§ **Selected extract**:
■ ■ ■ ■

Monday, August 3, 2009

Jolly Jack's top 20 games EVER.

Time to revive this blog with an uber-post :)

My top 20 fave games, listed in the order they were played, not of quality (they're ALL must-play as far as I'm concerned).

The Last Ninja (C64)
I was somewhere between 7 and 9 when I first played this. I seem to remember seeing it at a friend’s house first, but I never really got the chance to spend time navigating the isometric world of the titular Ninja until my mum picked up a 6 pack of C64 games at a market. Back in the 80s, there was still a fair bit of mystique to the eastern martial arts…..and there were Ninja Turtles on the telly….as such, anything with “Ninja” in the title was coveted by the kiddies, myself included.

Spy vs Spy 2 (C64)

■ ■ ■ ■

(Records in a dataset)
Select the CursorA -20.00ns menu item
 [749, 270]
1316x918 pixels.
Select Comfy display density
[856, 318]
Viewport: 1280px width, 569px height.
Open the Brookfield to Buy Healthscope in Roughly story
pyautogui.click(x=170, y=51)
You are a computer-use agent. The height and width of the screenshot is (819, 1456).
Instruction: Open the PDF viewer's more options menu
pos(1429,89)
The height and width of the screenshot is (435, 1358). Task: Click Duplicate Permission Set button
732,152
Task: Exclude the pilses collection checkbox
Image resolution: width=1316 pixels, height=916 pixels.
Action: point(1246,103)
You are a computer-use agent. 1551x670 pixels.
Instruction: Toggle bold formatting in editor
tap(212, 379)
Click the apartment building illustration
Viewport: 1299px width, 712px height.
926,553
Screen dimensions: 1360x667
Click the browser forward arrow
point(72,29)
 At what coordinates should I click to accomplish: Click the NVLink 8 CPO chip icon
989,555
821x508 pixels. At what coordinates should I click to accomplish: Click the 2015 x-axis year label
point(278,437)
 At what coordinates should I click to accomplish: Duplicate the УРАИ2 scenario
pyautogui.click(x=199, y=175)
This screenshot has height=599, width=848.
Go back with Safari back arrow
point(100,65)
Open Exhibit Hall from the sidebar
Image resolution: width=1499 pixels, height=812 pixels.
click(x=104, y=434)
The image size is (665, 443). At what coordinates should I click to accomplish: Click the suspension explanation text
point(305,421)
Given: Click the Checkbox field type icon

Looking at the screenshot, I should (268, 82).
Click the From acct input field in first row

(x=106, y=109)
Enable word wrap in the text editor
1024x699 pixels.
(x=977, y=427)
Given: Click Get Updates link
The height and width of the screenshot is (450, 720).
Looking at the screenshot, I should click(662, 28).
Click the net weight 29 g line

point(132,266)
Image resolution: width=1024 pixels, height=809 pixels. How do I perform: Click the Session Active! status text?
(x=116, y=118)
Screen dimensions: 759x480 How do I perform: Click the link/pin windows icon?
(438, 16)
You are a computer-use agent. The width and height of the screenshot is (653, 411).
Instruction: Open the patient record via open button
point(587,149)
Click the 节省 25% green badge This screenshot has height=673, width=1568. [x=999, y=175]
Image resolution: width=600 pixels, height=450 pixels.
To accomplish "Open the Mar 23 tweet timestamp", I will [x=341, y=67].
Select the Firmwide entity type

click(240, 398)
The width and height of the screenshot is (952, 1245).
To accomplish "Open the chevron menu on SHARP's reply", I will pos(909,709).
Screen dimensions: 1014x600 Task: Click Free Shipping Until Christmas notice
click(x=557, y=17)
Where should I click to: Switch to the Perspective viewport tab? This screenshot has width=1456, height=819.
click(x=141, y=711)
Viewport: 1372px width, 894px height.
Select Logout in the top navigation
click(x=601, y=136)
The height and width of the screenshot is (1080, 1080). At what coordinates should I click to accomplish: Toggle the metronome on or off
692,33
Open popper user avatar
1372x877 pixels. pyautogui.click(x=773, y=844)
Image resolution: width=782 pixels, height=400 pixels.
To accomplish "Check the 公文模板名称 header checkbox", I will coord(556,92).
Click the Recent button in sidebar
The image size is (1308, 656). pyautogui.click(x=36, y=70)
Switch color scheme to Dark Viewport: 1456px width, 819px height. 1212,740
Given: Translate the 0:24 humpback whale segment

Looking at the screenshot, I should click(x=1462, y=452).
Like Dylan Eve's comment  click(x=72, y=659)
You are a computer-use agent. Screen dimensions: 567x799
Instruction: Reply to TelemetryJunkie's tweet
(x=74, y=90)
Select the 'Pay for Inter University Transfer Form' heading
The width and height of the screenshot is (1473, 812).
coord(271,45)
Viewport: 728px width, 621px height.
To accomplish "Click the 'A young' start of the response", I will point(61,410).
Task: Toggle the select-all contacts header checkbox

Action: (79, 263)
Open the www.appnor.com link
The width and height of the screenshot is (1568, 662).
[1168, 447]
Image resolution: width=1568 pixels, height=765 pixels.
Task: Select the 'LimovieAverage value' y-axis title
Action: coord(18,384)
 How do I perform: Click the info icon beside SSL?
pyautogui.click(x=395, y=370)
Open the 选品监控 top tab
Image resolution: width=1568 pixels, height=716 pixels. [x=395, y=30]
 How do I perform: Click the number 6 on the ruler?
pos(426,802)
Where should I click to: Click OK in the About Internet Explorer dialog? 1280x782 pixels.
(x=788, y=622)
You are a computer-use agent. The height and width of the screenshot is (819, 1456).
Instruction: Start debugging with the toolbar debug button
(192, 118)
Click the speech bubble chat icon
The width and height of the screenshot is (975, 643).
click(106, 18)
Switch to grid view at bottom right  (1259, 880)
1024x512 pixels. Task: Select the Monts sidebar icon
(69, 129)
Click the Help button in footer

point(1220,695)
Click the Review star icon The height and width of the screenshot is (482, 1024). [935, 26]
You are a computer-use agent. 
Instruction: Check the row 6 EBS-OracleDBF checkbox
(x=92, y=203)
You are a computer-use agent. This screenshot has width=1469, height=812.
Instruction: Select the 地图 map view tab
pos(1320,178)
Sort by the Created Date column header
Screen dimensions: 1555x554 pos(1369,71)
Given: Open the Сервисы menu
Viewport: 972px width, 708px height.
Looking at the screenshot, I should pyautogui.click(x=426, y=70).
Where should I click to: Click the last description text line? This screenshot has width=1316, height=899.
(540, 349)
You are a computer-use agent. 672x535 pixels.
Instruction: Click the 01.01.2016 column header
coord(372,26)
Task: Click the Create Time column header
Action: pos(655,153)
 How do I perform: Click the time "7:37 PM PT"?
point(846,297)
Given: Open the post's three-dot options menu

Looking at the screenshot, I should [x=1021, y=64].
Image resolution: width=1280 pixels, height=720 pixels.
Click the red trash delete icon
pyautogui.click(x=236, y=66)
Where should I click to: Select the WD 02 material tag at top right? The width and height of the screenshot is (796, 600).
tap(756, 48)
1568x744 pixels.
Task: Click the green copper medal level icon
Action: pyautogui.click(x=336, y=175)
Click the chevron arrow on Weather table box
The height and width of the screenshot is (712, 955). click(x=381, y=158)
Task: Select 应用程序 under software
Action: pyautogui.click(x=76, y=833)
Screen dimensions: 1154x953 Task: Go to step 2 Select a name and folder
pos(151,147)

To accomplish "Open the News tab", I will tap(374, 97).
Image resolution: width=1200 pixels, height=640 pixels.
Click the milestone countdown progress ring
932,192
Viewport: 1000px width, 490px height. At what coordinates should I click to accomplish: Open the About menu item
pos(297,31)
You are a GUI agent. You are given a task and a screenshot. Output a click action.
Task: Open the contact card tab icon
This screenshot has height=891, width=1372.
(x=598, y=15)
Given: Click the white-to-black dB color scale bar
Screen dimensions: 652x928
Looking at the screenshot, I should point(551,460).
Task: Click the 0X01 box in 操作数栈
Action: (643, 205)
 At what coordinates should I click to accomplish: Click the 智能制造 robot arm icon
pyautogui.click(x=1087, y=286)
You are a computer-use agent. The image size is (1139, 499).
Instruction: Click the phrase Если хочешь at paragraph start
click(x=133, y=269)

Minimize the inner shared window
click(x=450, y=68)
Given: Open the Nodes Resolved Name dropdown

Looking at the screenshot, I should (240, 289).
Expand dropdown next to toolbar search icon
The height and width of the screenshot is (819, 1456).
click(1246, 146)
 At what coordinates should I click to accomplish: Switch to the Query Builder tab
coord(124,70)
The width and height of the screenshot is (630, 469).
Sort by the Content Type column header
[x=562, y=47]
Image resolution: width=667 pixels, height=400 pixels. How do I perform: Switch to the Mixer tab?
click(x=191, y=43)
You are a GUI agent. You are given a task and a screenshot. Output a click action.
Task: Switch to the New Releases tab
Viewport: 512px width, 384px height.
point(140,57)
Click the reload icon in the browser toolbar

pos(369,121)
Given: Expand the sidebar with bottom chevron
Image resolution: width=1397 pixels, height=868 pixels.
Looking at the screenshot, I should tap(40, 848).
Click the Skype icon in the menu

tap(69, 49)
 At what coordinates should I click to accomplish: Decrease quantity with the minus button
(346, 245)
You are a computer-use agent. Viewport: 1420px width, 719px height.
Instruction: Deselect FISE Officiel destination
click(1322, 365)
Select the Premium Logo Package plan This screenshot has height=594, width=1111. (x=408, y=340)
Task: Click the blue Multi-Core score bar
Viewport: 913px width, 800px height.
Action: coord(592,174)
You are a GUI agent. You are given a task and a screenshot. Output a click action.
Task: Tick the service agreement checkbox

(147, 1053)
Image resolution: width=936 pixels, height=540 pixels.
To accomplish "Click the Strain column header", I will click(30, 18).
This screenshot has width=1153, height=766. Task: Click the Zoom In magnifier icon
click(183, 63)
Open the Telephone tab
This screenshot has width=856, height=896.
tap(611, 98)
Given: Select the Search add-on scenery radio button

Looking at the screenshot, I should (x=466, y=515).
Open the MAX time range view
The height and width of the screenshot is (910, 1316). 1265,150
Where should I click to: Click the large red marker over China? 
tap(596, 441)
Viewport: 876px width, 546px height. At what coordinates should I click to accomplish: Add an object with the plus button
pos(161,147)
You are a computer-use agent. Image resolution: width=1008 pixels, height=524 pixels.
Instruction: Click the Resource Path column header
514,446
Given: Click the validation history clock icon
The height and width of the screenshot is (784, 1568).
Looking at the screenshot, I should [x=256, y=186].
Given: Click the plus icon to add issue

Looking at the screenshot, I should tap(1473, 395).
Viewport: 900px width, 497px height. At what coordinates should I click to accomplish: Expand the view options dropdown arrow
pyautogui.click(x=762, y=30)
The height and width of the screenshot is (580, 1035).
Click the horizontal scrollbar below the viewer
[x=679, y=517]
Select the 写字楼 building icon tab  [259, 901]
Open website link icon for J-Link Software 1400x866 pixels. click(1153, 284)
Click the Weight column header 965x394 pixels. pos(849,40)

■ ■ ■ ■

§ **Required tasks**:
(1) In the listing, please swap "How do I perform" for "How do I carry out" in everything from the line containing "Image resolution: width=1024" down to the line containing "Click the 节省", and give those lines again with nothing else changed.
(2) Write the next part of the post about the top 20 games, picking up after its final line.

§ **Expected answers**:
(1)
Image resolution: width=1024 pixels, height=809 pixels. How do I carry out: Click the Session Active! status text?
(x=116, y=118)
Screen dimensions: 759x480 How do I carry out: Click the link/pin windows icon?
(438, 16)
You are a computer-use agent. The width and height of the screenshot is (653, 411).
Instruction: Open the patient record via open button
point(587,149)
Click the 节省 25% green badge This screenshot has height=673, width=1568. [x=999, y=175]

(2)
Back in the days when games came on cassette, all you needed to make a pirate copy was a half decent, 2-deck tape-player. This meant that for every one authentic copy of a game, there were probably a hundred dodgy knock-offs being shared around the playground. The first copy of SvS2 I played was such a tape. I never actually owned an original until fairly recently, when I picked one up off EBay for the sake of sentimentality.
I’d never heard of either MAD magazine of the Spy vs Spy cartoon strip on which the game was based. All it was to me was a thrilling premise: two rival spies are parachuted onto an island. The first to collect all 3 parts of a nuclear missile and reach the safety of a submarine just off-shore is the winner. The loser is left to fry in the lava of the soon-to-erupt volcano.
It was one of the first simultaneous 2 player games I’d ever experienced and is what introduced me to the sheer and utter delight of being a sneaky, conniving bastard. I seemed to have an innate ability to build the best traps in that game and it’s one of the few titles that I have ever become such an expert at that no one wanted to play against me.

Lemmings (Amiga/PC)
The first puzzle game I ever became addicted to. It was impossible not to be completely and utterly charmed by the suicidal, green-haired vermin.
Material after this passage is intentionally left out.